Start DOCUMENT EXTRACT
Auspiciously enough, my first Now! CD – number 44 – was their most successful volume and the most purchased compilation album of all time. Not bad for something I accidentally stepped on two weeks later. But by then it didn’t matter, because it had done its work. Like a shiny circular angel, it had redefined music for me. It was no longer something alien and inaccessible. The door was open and I was dancing my way through it.

For many of us, Now! was an entryway into “trendy” music. It was gold dust for kids who couldn’t afford to regularly buy CDs, or who didn’t get an iPod until years after everybody else. It taught us what we liked and it taught us what we should pretend to like to make headway with cooler kids at school. Growing up, a Now! CD played in the car on a long journey had a placating and unifying effect that would have been impossible with almost any other disc. In the early 2000s, my parents said nothing while I bopped along in the backseat to Bootylicious, knowing that when Lighthouse Family played I wouldn’t beg them to change it. That was – and still is – the natural give and take of a Now! anthology.
End DOCUMENT EXTRACT
Start DATA EXTRACT
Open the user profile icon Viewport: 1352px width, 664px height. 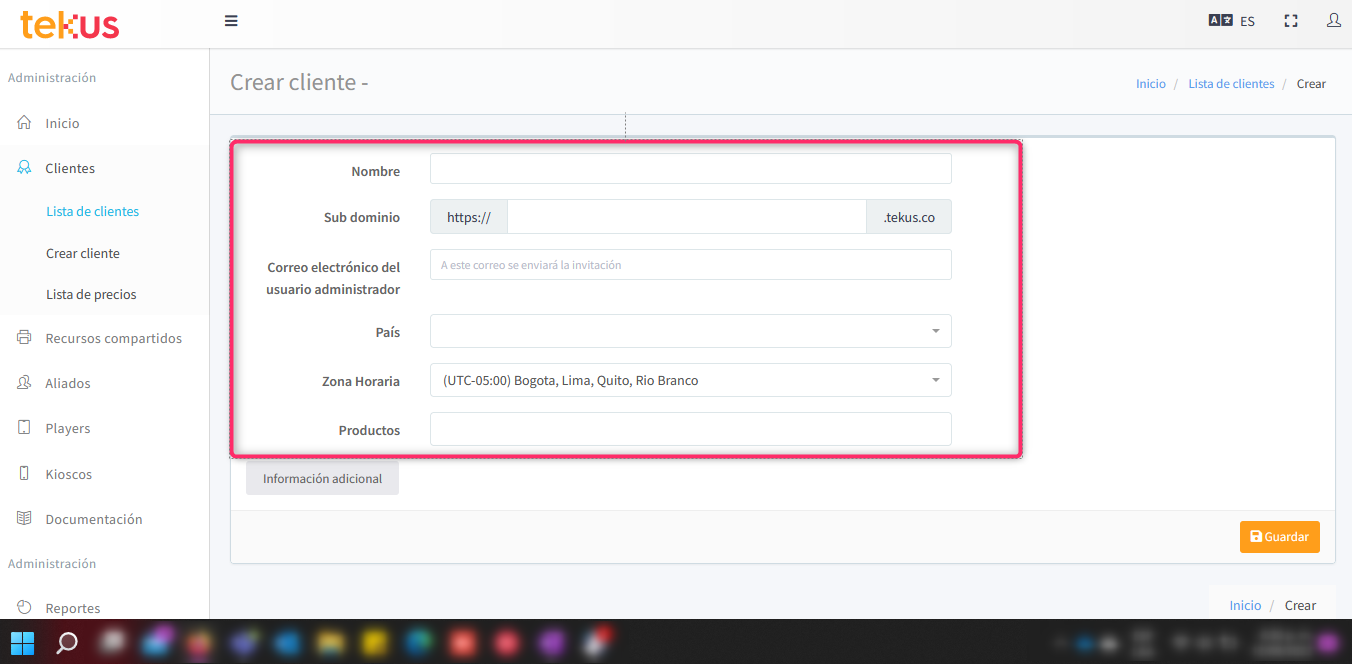click(1333, 20)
End DATA EXTRACT
§ **PROBLEMS AND TASKS**:
(a) Please copy the Now! CD passage between "Auspiciously enough, my" and "way through it.", inclusive, swapping "angel" for "messenger".
(b) In the Now! CD passage, what number was the writer's first Now! CD?

§ **OUTPUTS IN ORDER**:
(a)
Auspiciously enough, my first Now! CD – number 44 – was their most successful volume and the most purchased compilation album of all time. Not bad for something I accidentally stepped on two weeks later. But by then it didn’t matter, because it had done its work. Like a shiny circular messenger, it had redefined music for me. It was no longer something alien and inaccessible. The door was open and I was dancing my way through it.

(b) Number 44.